Instructions to follow: Render every line of the records below as a numbered list, omitting blank lines and the pictures.

Document and screenshot pointing records:
---

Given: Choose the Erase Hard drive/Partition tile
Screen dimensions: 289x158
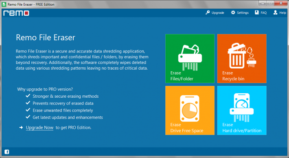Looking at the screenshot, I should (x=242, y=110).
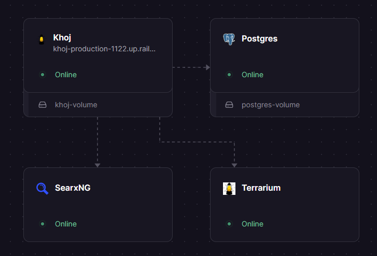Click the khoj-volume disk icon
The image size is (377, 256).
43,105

---

The answer:
1. Given: Choose the Erase Hard drive/Partition tile
2. Screen dimensions: 289x158
3. Looking at the screenshot, I should (x=242, y=110).
4. Click the khoj-volume disk icon
5. The image size is (377, 256).
6. 43,105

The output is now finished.